American jazz musician

Joe "Bebop" Carroll (November 25, 1919 - February 1, 1981) was an American jazz vocalist who worked with Dizzy Gillespie between 1949 and 1953. His collaborations with Gillespie include the humorous songs "Swing Low, Sweet Cadillac" and "Oo Bla Dee."

==Career==
A native of Philadelphia, Pennsylvania, United States, he was born Joseph Paul Taylor. In 1949, he became a member of the Dizzy Gillespie big band. The band broke up a year later, but Carroll continued in a small group formed by Gillespie.
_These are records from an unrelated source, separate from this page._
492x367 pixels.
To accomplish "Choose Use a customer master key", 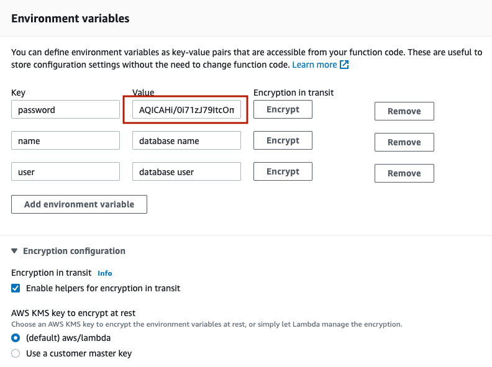I will (x=16, y=353).
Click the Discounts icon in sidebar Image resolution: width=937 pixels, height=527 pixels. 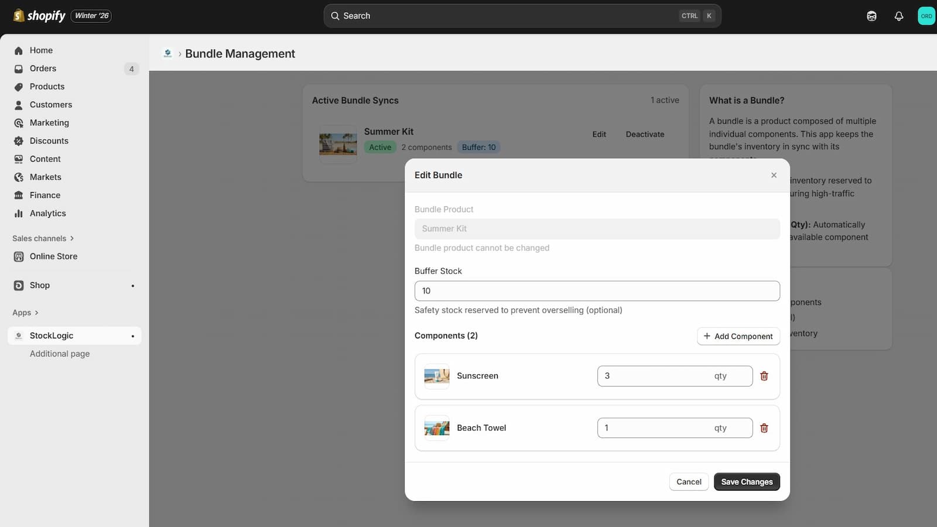pos(19,141)
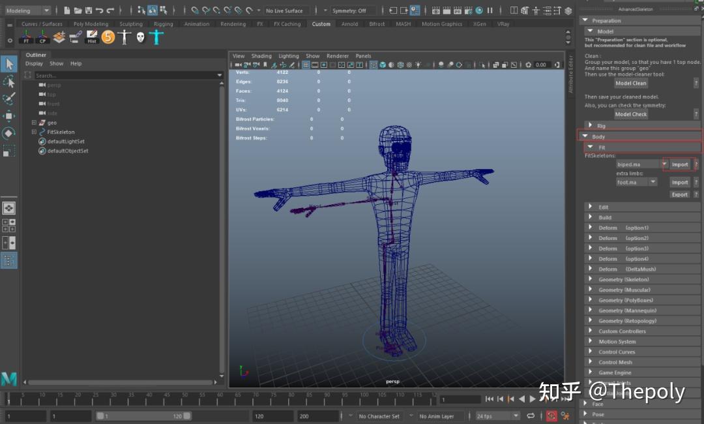Activate the Paint Selection tool
Screen dimensions: 704x424
coord(9,98)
In 1953, he left Gillespie and pursued a solo career, recording albums for Epic in the 1950s.

==Discography==
===As leader===
- Joe Carroll with the Ray Bryant Quintet (Epic, 1956)
- School Days with Dizzy Gillespie, Milt Jackson (Regent, 1957)
- Man with a Happy Sound (Charlie Parker, 1962)
- The Bebop Singers (Prestige, 1970)
- Jumpin' at Jazzmania (Jazzmania, 1978)
- The Epic and Prestige Sessions and More (Fresh Sound, 2017)

===As sideman===
With Dizzy Gillespie
- Pleyel Concert 1953 (Vogue, 1953)
- Carnegie Hall Concert (Verve, 1961)
- Dee Gee Days: The Savoy Sessions (Savoy, 1976)
- The Complete RCA Victor Recordings (Bluebird, 1995)
- Dizzy Digs Paris (Giant Steps, 2006)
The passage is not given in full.